A bstract Cachexia is a debilitating wasting syndrome and highly prevalent comorbidity in cancer patients. It manifests especially with energy and mitochondrial metabolism aberrations that promote tissue wasting. We recently identified nicotinamide adenine dinucleotide (NAD+) loss to associate with muscle mitochondrial dysfunction in cancer hosts. In this study we confirm that depletion of NAD+ and downregulation of Nrk2, an NAD+ biosynthetic enzyme, are common features of severe cachexia in different mouse models. Testing NAD+ repletion therapy in cachectic mice reveals that NAD+ precursor, vitamin B3 niacin, efficiently corrects tissue NAD+ levels, improves mitochondrial metabolism and ameliorates cancer- and chemotherapy-induced cachexia. In a clinical setting, we show that muscle NRK2 is downregulated in cancer patients. The low expression of NRK2 correlates with metabolic abnormalities underscoring the significance of NAD+ in the pathophysiology of human cancer cachexia. Overall, our results propose NAD+ metabolism as a therapy target for cachectic cancer patients.

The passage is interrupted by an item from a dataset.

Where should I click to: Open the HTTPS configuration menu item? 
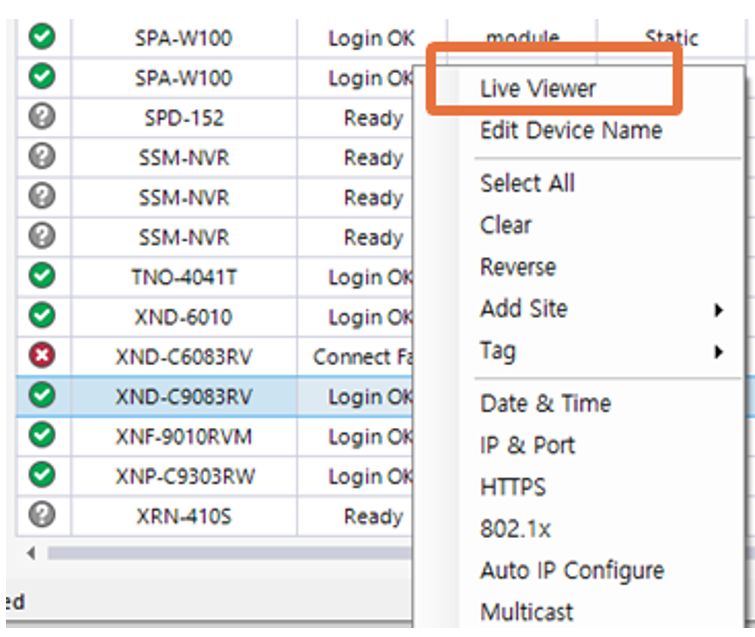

Cancer cachexia (CC) is a syndrome in cancer patients characterized by muscle wasting and weight loss, impacting their quality of life and survival. Mitochondrial dysfunction and NAD+ depletion are significant features of CC. NAD+ is essential for mitochondrial functions and muscle health.

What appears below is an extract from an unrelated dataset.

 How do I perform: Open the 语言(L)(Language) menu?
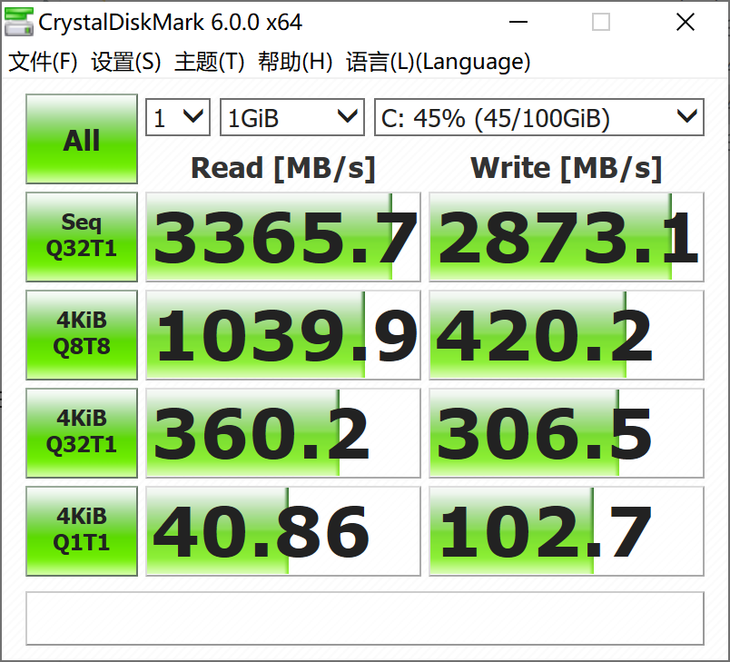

Studies in mice with cancer have shown that mitochondrial oxidative phosphorylation (OXPHOS) declines with NAD+ depletion in muscle. The enzyme nicotinamide riboside kinase 2 (Nrk2), important for NAD+ biosynthesis, is downregulated in CC, affecting NAD+ levels. Supplementation with niacin (NA) can improve NAD+ levels and muscle function.

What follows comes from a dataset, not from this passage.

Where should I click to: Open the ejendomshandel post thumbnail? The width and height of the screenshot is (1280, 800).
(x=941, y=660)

This study aims to understand NAD+ metabolism impairments in CC and test NA’s therapeutic potential. Results show that NAD+ deficiency and Nrk2 downregulation are common in CC. NA supplementation corrected NAD+ deficiency, boosted mitochondrial biogenesis, and partially restored muscle mass and energy metabolism in cachectic mice. Thus, targeting NAD+ metabolism could help manage cancer cachexia.